• **DEINE ANWEISUNGEN**
Warum sieht es laut dem ausgewählten Text in einer Ecke von Horsts Küche aus wie nach einer Hausschlachtung? Erkläre das in ein bis drei Sätzen.

• **AUSGEWÄHLTER TEXT**
Ich hatte keine Gelegenheit Grussworte anzubringen oder ihn zu fragen,
ob er den Rutsch ins neue Jahr gut überstanden habe. Bereits nach
dem ersten Klingelsignal ging er ran und schüttete seine
schlechte Laune über mich aus. Mir wurde schnell klar, dass die
Granatäpfel an allem Schuld waren. Horsts Worte waren etwas
verwirrend, aber offenbar hatte er sich zum Zerlegen der Früchte in
eine Ecke seiner Küche gesetzt, deren Wände mit Tapete
bekleistert sind, das heisst in eine Ecke, die in keinster Weise
abwaschbar ist. Es musste laut seinen Erläuterungen jetzt dort
aussehen wie nach einer Hausschlachtung.
Einer Hausschlachtung mit Komplikationen.

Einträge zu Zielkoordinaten
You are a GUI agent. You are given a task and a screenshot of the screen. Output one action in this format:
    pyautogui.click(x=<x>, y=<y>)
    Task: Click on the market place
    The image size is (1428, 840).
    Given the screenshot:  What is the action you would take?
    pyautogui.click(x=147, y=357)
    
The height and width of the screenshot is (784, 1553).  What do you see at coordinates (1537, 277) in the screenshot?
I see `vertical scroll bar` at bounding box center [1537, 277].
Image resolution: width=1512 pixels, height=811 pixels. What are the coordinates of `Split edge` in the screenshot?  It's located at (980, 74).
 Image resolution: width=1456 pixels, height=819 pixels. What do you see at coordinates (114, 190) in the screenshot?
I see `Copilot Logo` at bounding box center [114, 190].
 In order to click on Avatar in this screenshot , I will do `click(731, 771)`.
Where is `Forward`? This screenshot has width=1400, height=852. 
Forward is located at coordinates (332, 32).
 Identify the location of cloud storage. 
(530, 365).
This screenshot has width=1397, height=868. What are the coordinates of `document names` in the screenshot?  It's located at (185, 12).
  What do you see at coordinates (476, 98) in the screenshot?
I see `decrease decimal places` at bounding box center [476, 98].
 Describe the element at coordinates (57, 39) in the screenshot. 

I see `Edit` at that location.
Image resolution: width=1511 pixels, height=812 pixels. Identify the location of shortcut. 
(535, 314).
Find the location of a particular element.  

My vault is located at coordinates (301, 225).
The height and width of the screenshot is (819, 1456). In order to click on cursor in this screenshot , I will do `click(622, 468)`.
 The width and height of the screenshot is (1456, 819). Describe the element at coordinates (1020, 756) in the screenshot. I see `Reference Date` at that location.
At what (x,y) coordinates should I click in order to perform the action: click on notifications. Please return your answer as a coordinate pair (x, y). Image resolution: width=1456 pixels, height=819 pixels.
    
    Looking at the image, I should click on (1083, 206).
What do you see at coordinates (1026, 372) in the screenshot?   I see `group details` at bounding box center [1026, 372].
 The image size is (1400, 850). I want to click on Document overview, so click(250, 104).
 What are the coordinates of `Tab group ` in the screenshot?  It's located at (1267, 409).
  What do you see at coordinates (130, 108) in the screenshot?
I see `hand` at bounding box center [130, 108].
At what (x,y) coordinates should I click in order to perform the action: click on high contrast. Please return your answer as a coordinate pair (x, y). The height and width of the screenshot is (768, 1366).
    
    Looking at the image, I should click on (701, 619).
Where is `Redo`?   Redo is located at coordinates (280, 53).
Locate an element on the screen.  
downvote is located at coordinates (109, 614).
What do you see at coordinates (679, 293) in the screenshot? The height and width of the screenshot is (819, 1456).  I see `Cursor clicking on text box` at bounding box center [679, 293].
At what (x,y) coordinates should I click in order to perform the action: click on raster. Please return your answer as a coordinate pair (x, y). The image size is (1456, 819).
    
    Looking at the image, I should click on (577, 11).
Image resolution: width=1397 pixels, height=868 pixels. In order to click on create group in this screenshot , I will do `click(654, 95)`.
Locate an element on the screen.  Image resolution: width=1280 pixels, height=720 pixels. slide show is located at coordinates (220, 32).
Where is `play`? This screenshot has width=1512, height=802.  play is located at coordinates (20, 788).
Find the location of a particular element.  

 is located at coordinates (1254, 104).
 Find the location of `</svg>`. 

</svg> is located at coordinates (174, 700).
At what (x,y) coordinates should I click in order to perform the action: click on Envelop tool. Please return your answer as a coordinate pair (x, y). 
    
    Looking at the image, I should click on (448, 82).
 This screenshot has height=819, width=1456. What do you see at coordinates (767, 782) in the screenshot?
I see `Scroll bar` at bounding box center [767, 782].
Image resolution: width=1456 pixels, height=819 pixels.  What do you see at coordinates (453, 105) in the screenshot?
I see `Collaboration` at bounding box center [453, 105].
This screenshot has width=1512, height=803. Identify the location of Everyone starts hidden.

• **SCHRIFTLICHE ANTWORT**
Horst hat sich zum Zerlegen der Granatäpfel offenbar in eine Ecke seiner Küche gesetzt, deren Wände tapeziert und damit in keiner Weise abwaschbar sind. Deshalb sieht es dort nach seinen Erläuterungen jetzt aus wie nach einer Hausschlachtung.